Tropeçar em poesia: um alerta – Myriam Ávila
TROPEÇAR EM POESIA: UM ALERTA
Myriam Ávila*
Sob neblina, alerta o código nacional de trânsito, use luz baixa. Com base nesse e em outros ditames, o poeta responsável há cinquenta anos pela realização da Semana Nacional de Poesia de Vanguarda, acolhida generosamente no saguão da Reitoria pelo então Reitor Orlando de Carvalho, elaborou variações paródicas que ainda hoje têm ar de profecias.
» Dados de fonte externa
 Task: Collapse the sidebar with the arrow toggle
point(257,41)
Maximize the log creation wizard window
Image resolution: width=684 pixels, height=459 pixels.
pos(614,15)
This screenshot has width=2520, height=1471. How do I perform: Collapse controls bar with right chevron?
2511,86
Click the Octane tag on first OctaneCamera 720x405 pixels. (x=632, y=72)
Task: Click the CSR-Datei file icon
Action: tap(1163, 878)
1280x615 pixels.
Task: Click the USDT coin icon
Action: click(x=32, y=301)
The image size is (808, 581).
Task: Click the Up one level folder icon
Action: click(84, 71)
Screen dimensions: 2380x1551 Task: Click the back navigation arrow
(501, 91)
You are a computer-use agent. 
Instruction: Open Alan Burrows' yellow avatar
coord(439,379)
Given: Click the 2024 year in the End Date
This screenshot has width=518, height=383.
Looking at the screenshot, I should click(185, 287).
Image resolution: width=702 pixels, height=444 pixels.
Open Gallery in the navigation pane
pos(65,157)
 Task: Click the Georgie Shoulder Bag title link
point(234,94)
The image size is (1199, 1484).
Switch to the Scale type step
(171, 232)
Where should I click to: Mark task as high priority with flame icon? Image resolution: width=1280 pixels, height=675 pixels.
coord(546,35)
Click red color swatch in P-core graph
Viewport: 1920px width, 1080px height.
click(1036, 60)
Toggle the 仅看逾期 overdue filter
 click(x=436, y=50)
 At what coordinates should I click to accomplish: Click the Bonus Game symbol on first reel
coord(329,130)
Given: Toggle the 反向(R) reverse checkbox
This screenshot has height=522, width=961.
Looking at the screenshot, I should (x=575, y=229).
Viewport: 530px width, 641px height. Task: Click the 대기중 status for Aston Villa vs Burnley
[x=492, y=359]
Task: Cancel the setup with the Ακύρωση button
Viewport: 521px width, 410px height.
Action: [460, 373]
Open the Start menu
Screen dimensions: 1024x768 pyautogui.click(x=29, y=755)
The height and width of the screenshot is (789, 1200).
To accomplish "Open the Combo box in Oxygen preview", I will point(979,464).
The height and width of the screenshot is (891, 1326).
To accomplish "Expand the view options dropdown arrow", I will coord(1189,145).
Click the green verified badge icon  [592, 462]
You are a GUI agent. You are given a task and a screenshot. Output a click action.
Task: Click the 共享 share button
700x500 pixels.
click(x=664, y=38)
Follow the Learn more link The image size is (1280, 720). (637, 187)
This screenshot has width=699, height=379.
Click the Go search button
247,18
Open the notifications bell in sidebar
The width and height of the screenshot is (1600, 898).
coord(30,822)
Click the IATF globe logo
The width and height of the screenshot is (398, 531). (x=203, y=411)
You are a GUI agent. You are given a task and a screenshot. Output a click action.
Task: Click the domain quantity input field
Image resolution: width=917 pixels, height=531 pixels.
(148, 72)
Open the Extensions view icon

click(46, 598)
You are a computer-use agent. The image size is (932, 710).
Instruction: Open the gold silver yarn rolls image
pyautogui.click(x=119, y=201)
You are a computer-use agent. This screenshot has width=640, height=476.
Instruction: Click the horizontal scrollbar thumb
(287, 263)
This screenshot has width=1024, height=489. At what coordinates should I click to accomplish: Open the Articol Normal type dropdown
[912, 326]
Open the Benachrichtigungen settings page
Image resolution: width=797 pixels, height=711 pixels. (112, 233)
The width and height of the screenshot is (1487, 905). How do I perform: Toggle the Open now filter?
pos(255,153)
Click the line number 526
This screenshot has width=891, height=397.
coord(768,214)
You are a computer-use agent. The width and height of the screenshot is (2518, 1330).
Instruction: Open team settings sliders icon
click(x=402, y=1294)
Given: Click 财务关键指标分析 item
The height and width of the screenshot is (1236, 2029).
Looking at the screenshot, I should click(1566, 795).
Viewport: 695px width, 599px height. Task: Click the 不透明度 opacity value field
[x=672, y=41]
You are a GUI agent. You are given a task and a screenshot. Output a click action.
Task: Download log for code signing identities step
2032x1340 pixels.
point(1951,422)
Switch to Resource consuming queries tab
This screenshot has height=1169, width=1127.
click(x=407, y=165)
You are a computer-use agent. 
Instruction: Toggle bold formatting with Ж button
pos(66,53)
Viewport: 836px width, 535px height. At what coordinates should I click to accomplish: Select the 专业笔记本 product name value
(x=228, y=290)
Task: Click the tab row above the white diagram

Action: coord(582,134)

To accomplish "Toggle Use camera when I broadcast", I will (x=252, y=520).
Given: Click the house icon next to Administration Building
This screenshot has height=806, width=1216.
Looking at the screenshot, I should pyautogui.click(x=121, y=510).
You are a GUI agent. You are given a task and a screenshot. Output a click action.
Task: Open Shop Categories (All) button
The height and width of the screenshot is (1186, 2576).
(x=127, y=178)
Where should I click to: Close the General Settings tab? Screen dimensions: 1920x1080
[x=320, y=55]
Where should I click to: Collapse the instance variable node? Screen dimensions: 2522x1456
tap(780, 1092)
Se naquela época era a ditadura militar que ameaçava engessar a vida brasileira em suas mais criativas expressões, hoje é a estardardização das ideias – e mesmo dos desejos! – sob o patrocínio da indústria cultural e sob a espécie da felicidade fabricada e fácil do consumo pré-digerido que acena com a invasão do obscurantismo mesmo ali onde se deveria gerar o futuro com maior largueza de pensamento: a universidade.
Justamente agora que a universidade se abre, através de cotas e outros mecanismos, para a multidão de excluídos do nosso sistema educacional, é preciso estarmos atentos para que os sedentos de saber e descobertas não a venham encontrar empalidecida e imobilizada pelos entraves da burocracia e pela inversão das prioridades, que colocam em primeiro plano as atividades-meio, em detrimento dos fins legitimadores de sua existência e manutenção. Os pequenos sinais da neutralização da paixão pelo conhecimento e pelo compartilhamento da informação marginalizada em meio aos discursos dominantes não devem ser ignorados. Talvez os alunos, cuja curiosidade e energia vital permanecem ainda em grande parte intocadas, os percebam primeiro. Ouçamos sua voz. E deixemos que ouçam a nossa, a da experiência e dos sonhos medidos, em debate respeitoso de parte a parte.
A que propósito vêm esses comentários? Refiro-me aqui às dificuldades encontradas pela relativamente pequena exposição comemorativa dos 50 anos da Semana Nacional de Poesia de Vanguarda. A exposição original causou comoção na época em Belo Horizonte, atraindo a atenção positiva dos estudantes do ensino médio de vários colégios da capital, a atenção cética e desdenhosa da imprensa e até mesmo aquela, cautelosa, da polícia. Hoje, em meio a tantas atrações mais ruidosas e acessíveis, é difícil fazer chegar ao público em geral a lembrança desse momento crucial da nossa história e da expressão literária que aí se formou. Com enorme sensibilidade, o artista plástico Paulo Schmidt decidiu imprimir os poemas de 50 anos atrás em longas faixas de acetato, através de cuja transparência os vários poemas dialogam entre si, dificultando propositalmente a leitura e a movimentação dos visitantes. O alvo: a cultura do fácil, do já-à-mão, do imediatismo. Os poemas que, surpreendentemente, têm um caráter político participante muito em consonância com os anseios que o povo vem levando às ruas do país nos últimos meses, assumem assim uma aparência ao mesmo tempo elusiva e incômoda, colocando em pauta uma das reinvindicações mais frequentes dos cidadãos: a transparência.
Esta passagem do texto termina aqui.